Dataset >>
------------------------

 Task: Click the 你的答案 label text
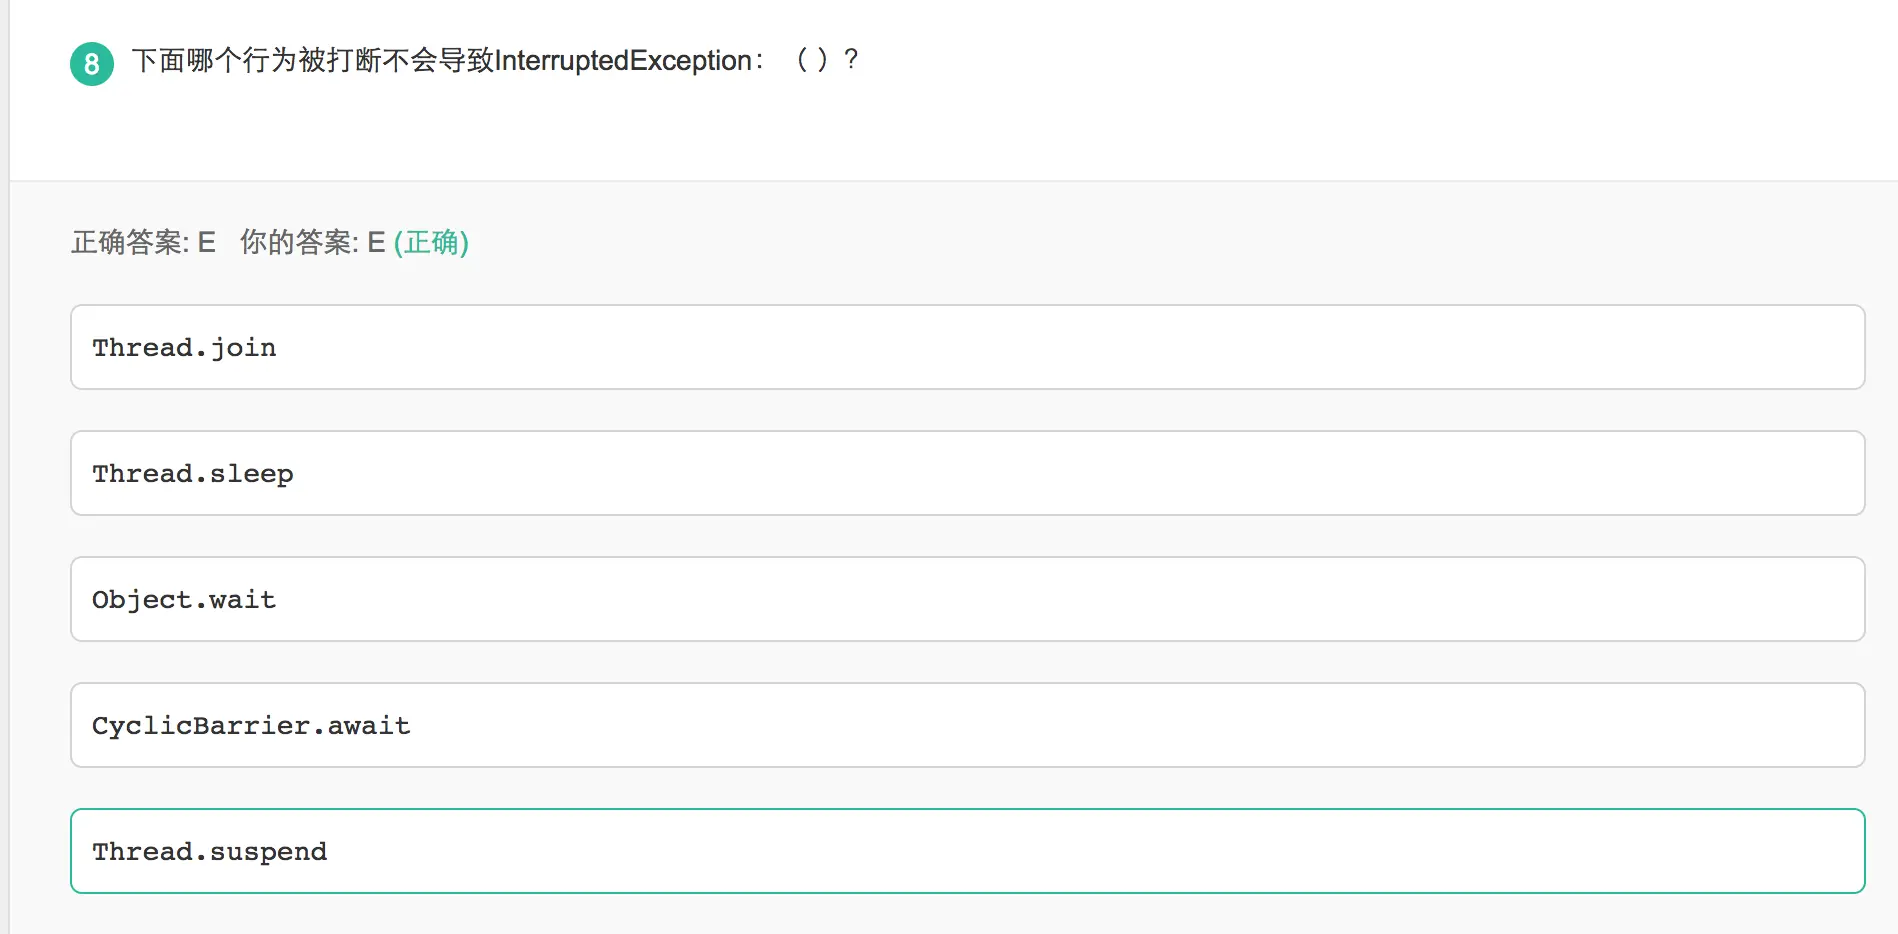297,242
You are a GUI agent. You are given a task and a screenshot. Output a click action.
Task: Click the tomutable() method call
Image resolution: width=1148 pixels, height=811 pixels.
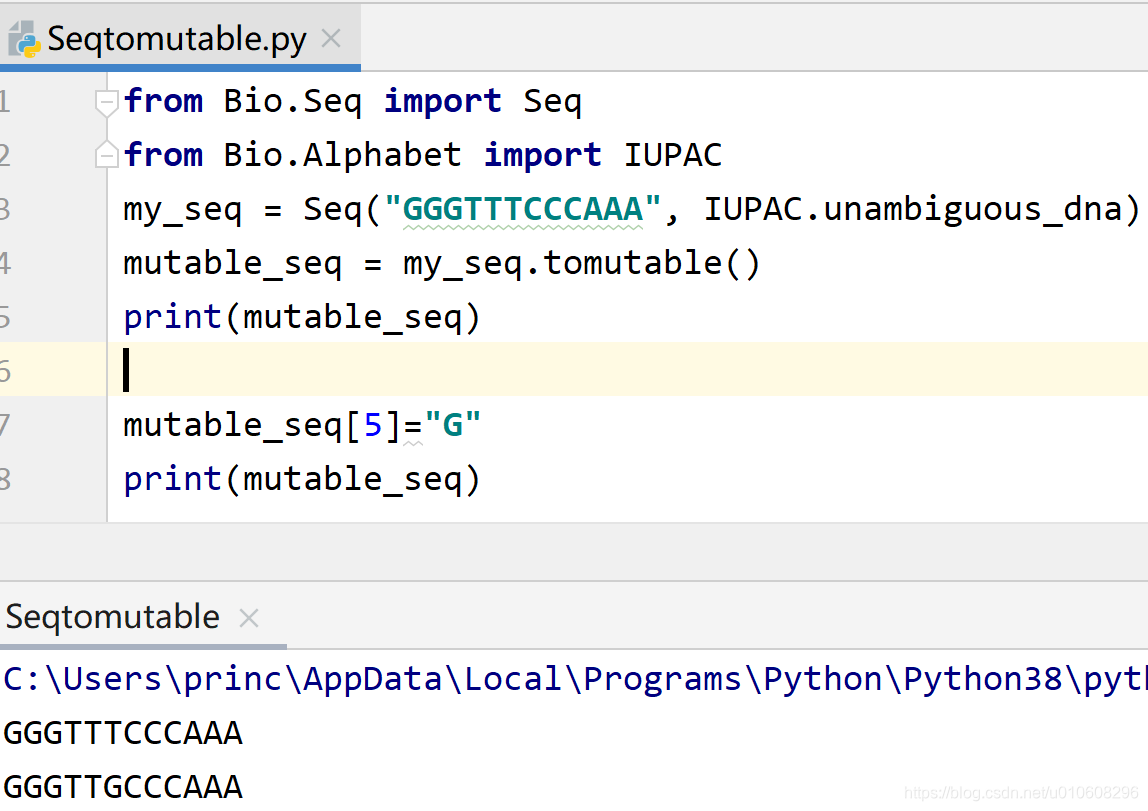coord(652,263)
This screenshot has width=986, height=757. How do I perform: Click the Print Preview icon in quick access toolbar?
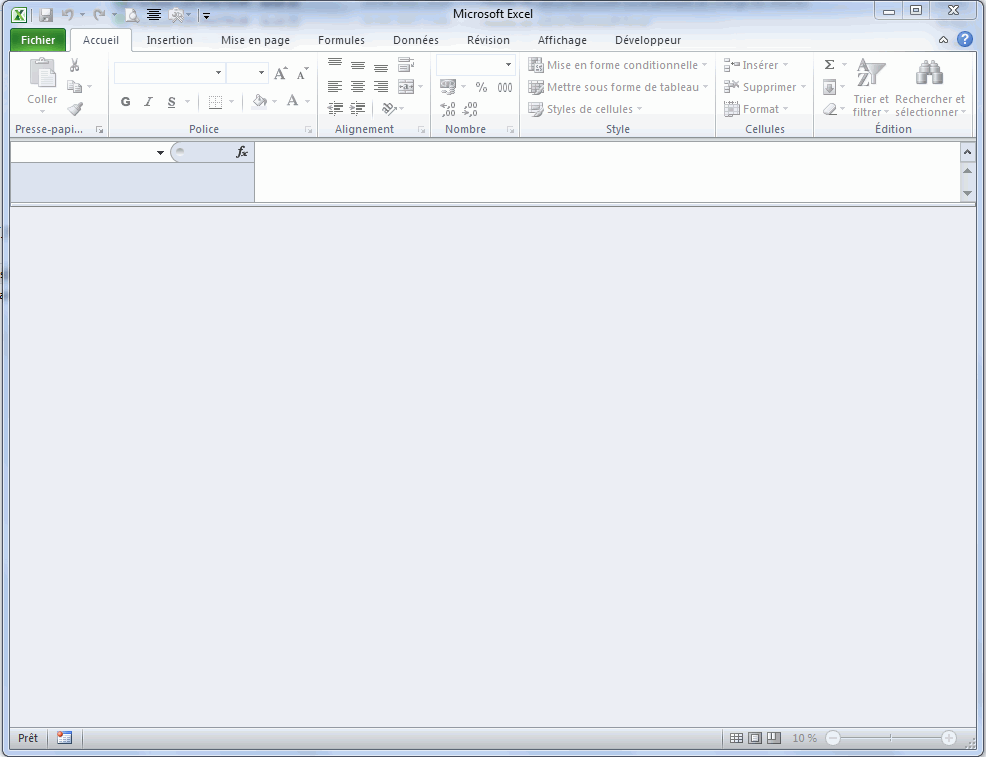(x=131, y=15)
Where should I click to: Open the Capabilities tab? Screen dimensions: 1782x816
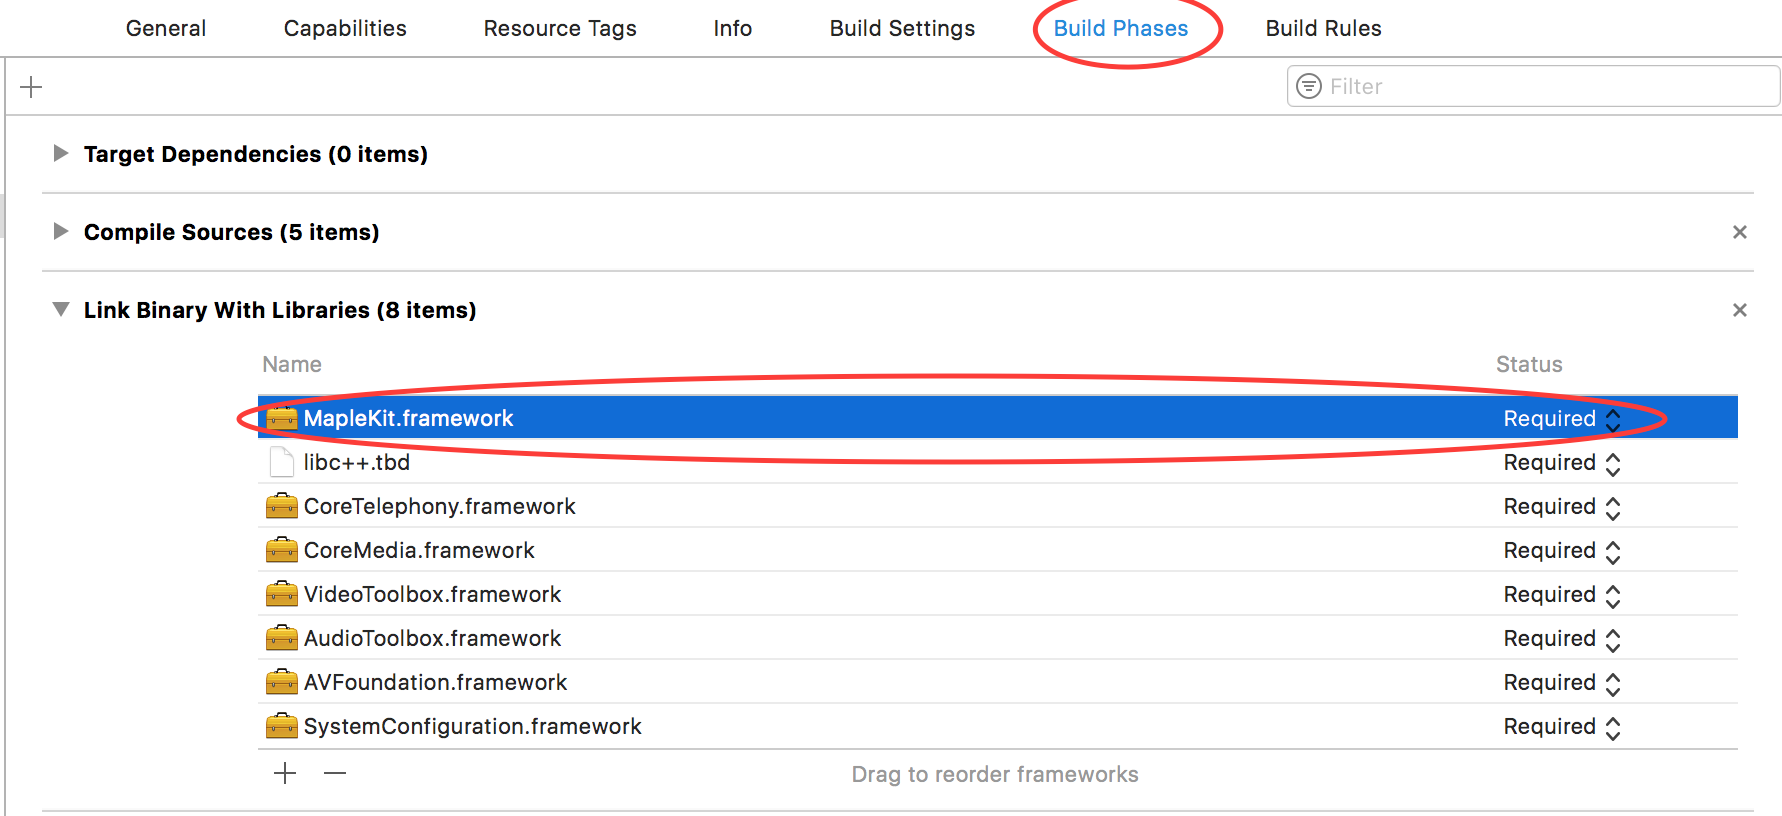[x=345, y=29]
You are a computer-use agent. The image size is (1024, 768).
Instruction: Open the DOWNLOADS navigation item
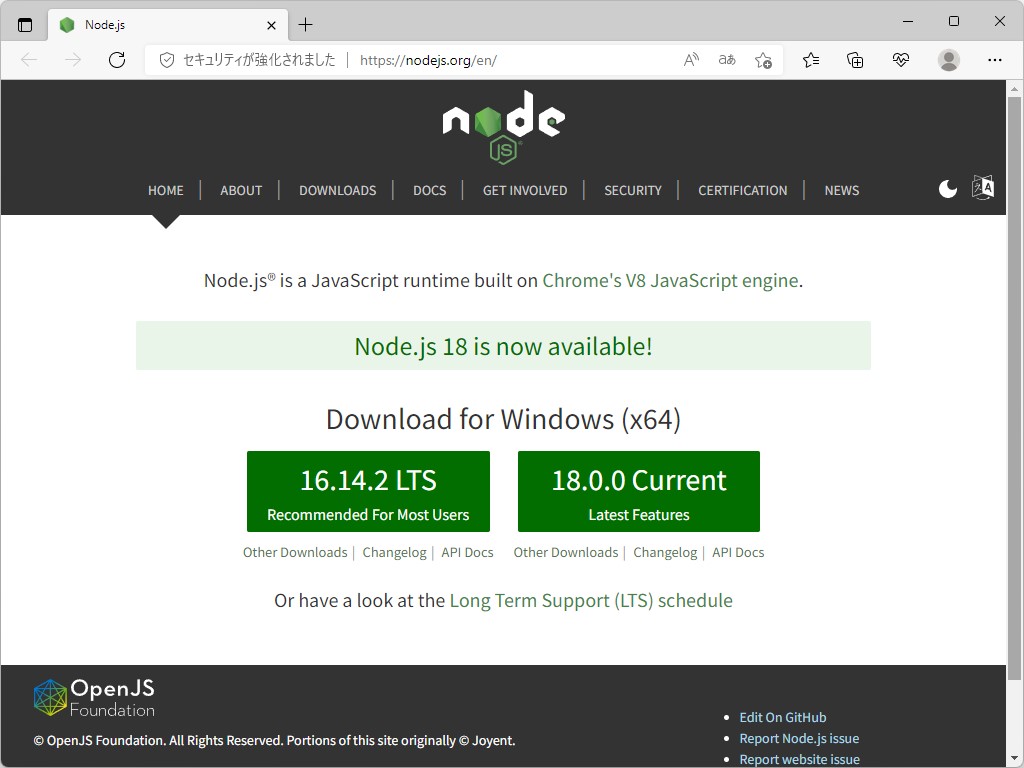(x=337, y=190)
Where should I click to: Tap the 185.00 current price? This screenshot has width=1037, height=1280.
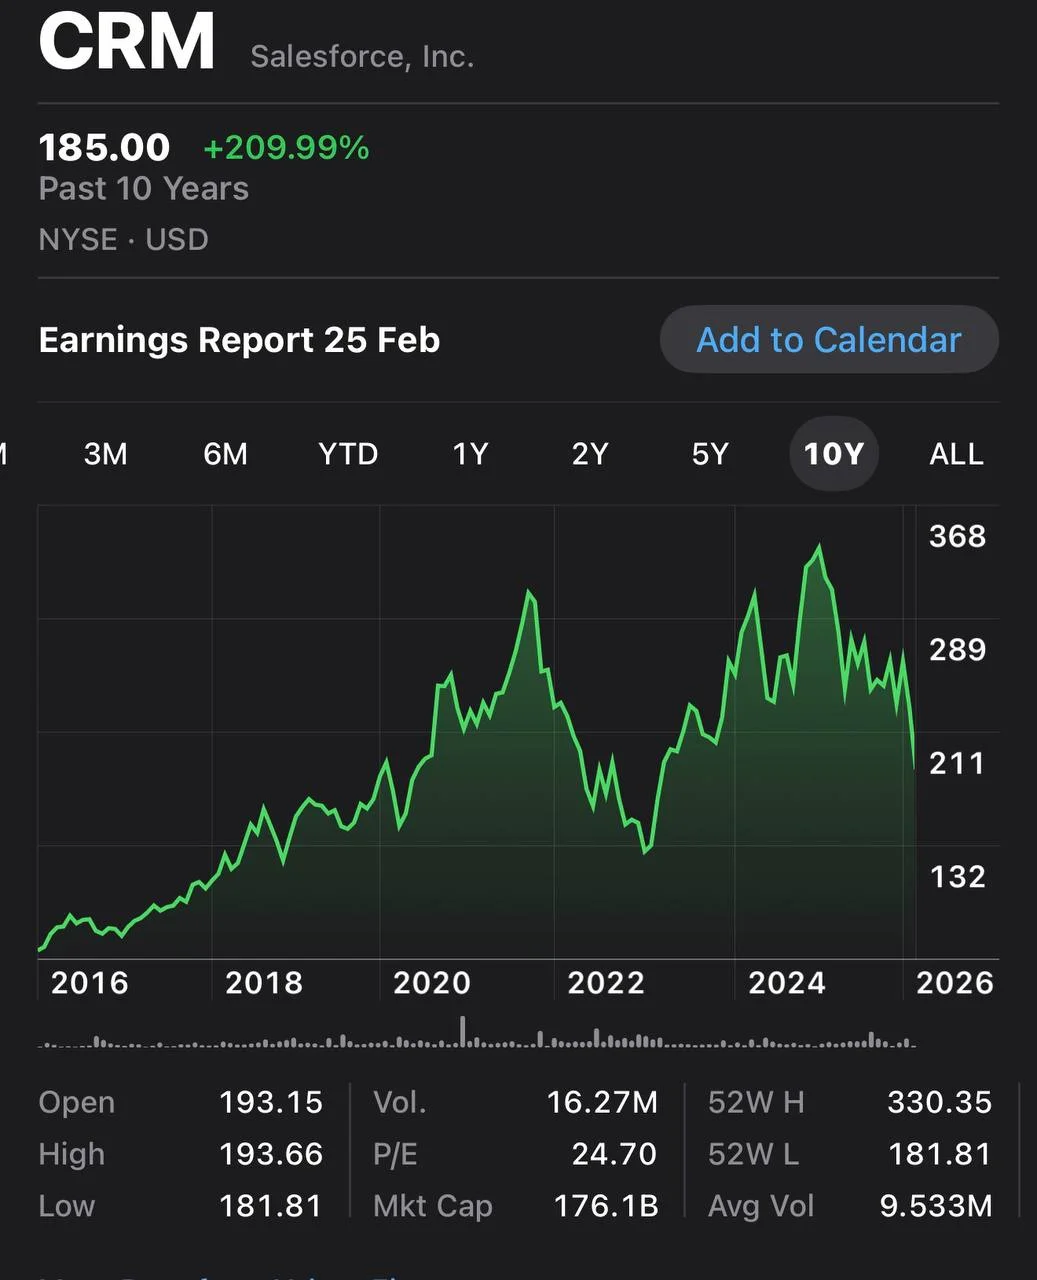(x=104, y=148)
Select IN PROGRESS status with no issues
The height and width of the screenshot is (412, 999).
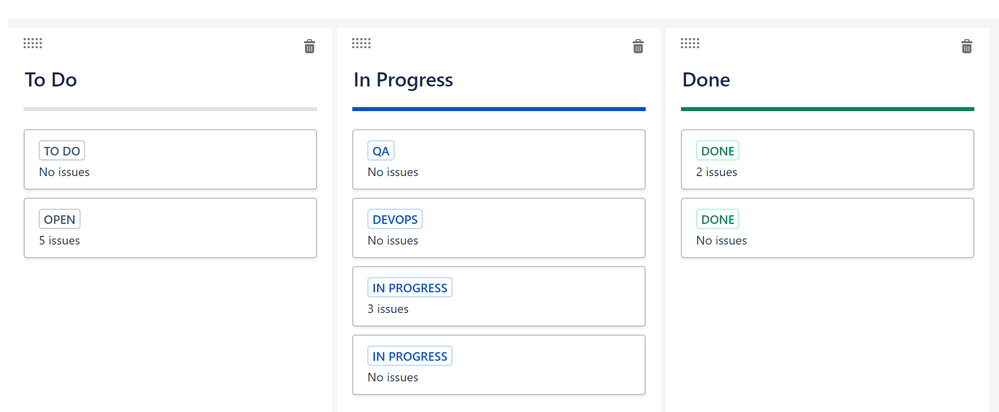(x=499, y=365)
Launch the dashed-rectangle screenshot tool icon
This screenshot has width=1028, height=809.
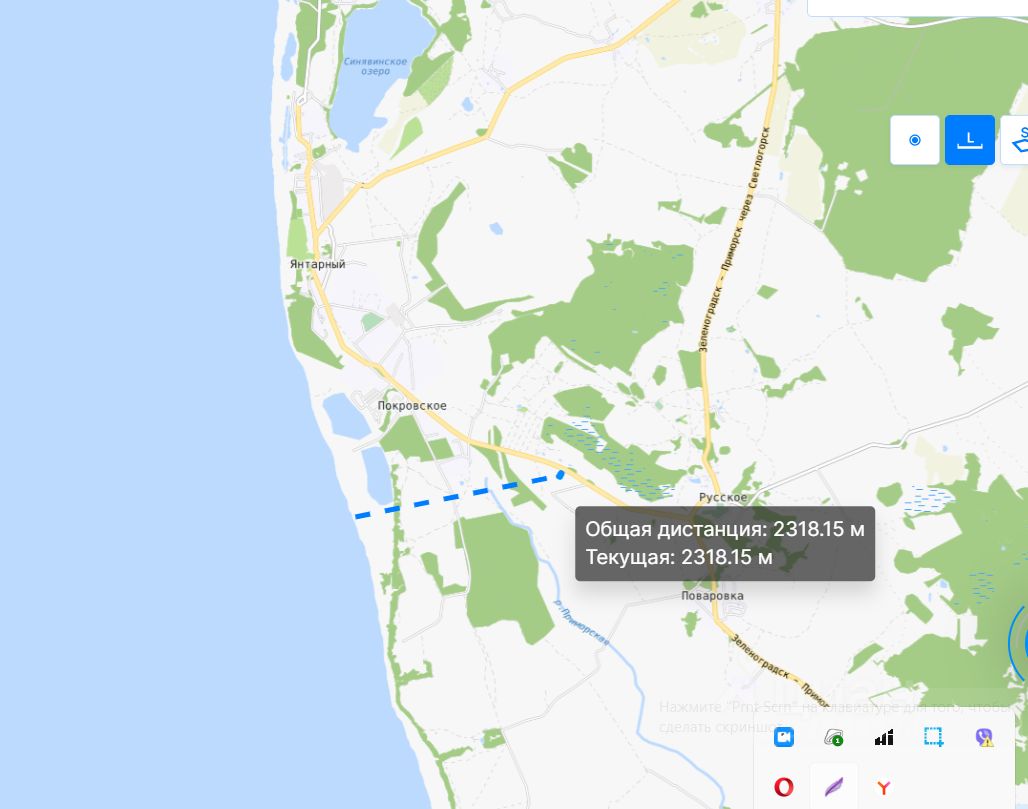[x=934, y=737]
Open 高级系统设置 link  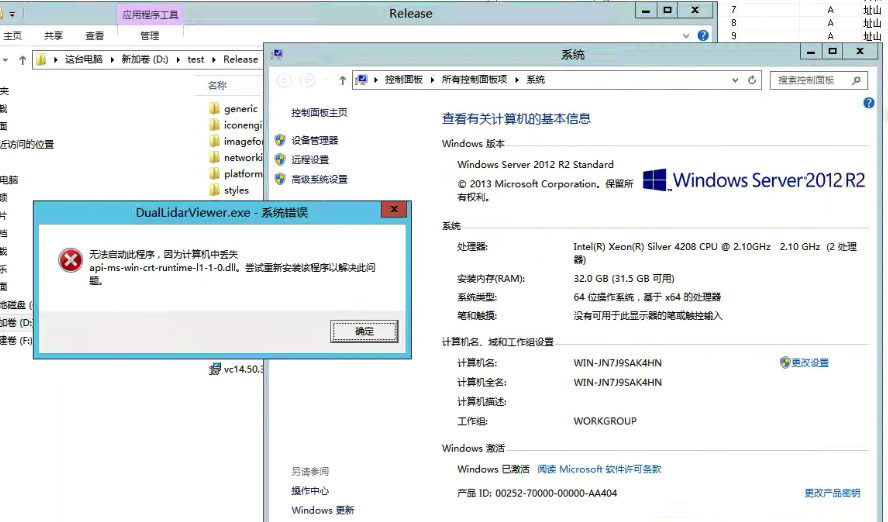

------------------------

Your task >>
Once the line containing "Where should I click to: Tap" is located, write out exactly that line and each one after it to the end of the records above, excluding pictures and nothing else.

Problem solution >>
Where should I click to: Tap the 185.00 current price? This screenshot has width=1037, height=1280.
(x=104, y=148)
Select IN PROGRESS status with no issues
The height and width of the screenshot is (412, 999).
(x=499, y=365)
Launch the dashed-rectangle screenshot tool icon
This screenshot has width=1028, height=809.
[x=934, y=737]
Open 高级系统设置 link  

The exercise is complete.